- [Material for this task]
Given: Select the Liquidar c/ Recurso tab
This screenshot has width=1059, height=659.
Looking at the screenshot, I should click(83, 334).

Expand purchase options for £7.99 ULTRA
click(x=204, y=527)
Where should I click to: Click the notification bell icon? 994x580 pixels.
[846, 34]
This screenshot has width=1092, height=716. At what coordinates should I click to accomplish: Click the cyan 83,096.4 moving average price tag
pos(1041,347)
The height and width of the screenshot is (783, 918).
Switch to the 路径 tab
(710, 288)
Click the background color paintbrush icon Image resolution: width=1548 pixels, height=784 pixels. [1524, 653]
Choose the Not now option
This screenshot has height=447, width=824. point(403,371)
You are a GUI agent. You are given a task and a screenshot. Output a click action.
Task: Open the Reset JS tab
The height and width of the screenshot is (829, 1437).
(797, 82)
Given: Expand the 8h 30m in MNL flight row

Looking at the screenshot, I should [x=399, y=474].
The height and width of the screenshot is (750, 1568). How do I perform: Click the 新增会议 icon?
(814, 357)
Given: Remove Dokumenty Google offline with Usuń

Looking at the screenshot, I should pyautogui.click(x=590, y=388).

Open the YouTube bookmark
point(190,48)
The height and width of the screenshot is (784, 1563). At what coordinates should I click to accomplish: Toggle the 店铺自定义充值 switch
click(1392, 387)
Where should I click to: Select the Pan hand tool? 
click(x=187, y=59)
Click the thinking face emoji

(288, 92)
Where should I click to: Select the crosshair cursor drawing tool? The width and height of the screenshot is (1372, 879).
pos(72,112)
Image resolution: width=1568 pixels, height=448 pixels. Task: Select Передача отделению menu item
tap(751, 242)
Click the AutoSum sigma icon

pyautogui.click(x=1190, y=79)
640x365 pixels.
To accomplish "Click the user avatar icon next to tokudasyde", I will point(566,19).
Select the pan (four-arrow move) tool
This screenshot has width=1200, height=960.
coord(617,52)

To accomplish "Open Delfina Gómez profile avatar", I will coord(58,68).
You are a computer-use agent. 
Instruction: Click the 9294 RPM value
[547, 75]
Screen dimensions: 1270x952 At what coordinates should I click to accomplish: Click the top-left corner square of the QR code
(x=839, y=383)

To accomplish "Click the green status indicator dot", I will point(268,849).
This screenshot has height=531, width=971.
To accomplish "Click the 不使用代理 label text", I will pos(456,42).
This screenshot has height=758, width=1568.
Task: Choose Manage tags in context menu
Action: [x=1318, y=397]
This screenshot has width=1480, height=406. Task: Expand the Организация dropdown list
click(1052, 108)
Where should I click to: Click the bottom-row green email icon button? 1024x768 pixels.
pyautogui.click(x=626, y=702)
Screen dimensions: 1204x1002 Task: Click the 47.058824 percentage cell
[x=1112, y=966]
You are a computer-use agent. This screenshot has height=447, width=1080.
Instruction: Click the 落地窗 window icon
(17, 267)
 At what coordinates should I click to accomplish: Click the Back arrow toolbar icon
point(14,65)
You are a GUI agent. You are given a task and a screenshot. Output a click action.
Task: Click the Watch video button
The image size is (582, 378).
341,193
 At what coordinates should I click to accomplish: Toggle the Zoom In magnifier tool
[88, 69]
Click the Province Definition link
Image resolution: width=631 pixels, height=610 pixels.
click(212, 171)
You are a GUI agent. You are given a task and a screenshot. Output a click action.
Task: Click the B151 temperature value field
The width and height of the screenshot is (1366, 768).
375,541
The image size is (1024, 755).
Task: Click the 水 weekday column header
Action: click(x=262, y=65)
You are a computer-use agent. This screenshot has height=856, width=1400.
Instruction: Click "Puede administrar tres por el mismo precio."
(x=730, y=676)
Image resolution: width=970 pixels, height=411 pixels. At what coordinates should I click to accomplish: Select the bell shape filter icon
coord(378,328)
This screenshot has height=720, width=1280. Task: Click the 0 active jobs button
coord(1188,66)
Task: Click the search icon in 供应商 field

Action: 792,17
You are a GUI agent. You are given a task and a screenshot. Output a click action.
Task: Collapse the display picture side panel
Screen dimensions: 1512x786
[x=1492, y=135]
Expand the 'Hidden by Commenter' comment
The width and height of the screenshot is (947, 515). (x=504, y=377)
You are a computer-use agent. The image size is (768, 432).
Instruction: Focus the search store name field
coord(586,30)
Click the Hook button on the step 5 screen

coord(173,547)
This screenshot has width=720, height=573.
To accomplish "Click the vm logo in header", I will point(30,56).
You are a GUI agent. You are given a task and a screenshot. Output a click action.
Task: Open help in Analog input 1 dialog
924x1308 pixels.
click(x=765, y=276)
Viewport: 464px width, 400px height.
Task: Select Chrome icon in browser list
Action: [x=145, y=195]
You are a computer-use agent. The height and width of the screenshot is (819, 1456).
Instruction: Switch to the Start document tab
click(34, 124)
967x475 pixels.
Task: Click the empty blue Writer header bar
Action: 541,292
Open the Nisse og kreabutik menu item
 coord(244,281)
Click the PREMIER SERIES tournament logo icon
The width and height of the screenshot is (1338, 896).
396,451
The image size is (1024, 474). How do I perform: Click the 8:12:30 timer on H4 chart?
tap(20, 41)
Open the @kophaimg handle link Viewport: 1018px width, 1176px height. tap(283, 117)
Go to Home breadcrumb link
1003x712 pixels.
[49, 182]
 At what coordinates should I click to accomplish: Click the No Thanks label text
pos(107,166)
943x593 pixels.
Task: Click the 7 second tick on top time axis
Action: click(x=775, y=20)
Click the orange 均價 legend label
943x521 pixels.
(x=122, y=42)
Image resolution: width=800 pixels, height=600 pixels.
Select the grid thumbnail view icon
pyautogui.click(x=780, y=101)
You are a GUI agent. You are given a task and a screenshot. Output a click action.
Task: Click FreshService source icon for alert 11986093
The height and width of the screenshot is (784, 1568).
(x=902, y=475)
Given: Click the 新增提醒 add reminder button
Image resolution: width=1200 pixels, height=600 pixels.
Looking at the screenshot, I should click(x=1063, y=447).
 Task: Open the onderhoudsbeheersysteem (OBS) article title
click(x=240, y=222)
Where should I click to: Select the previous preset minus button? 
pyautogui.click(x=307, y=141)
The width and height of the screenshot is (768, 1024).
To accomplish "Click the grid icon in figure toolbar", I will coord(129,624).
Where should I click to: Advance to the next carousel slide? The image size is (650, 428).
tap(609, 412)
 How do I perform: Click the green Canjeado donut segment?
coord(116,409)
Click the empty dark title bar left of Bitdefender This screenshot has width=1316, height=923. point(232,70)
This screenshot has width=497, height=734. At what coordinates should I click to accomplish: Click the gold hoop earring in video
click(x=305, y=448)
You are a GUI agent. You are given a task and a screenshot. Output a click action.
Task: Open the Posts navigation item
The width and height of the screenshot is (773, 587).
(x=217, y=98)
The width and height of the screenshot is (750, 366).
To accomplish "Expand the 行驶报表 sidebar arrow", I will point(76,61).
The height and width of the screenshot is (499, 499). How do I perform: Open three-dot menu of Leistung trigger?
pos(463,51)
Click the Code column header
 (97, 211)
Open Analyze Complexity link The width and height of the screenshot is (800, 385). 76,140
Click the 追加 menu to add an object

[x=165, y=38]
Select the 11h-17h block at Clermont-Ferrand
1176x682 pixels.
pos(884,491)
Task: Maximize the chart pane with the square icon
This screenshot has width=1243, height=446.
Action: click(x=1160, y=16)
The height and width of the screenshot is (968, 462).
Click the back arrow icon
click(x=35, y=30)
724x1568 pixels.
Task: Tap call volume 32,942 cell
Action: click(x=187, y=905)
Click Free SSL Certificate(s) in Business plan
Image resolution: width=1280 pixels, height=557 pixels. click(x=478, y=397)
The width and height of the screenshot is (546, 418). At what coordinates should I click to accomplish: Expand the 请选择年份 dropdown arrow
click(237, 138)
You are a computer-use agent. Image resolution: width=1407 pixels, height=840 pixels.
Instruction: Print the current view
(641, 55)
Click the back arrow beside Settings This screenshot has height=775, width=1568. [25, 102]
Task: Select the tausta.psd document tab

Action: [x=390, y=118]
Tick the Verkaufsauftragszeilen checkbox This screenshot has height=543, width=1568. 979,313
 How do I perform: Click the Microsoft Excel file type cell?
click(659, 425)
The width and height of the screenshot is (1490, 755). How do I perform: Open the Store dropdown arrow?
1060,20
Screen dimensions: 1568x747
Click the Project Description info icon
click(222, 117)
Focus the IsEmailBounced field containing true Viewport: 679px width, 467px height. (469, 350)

- [Aim of the task] There is a line with "Where should I click to: Select the Pan" and a line with "This screenshot has height=531, width=971." above. Copy exactly those two lines and all lines between them, with nothing else.

- [Answer to the exercise]
Where should I click to: Select the Pan hand tool? 
click(x=187, y=59)
Click the thinking face emoji

(288, 92)
Where should I click to: Select the crosshair cursor drawing tool? The width and height of the screenshot is (1372, 879).
pos(72,112)
Image resolution: width=1568 pixels, height=448 pixels. Task: Select Передача отделению menu item
tap(751, 242)
Click the AutoSum sigma icon

pyautogui.click(x=1190, y=79)
640x365 pixels.
To accomplish "Click the user avatar icon next to tokudasyde", I will point(566,19).
Select the pan (four-arrow move) tool
This screenshot has width=1200, height=960.
coord(617,52)

To accomplish "Open Delfina Gómez profile avatar", I will coord(58,68).
You are a computer-use agent. 
Instruction: Click the 9294 RPM value
[547, 75]
Screen dimensions: 1270x952 At what coordinates should I click to accomplish: Click the top-left corner square of the QR code
(x=839, y=383)

To accomplish "Click the green status indicator dot", I will point(268,849).
This screenshot has height=531, width=971.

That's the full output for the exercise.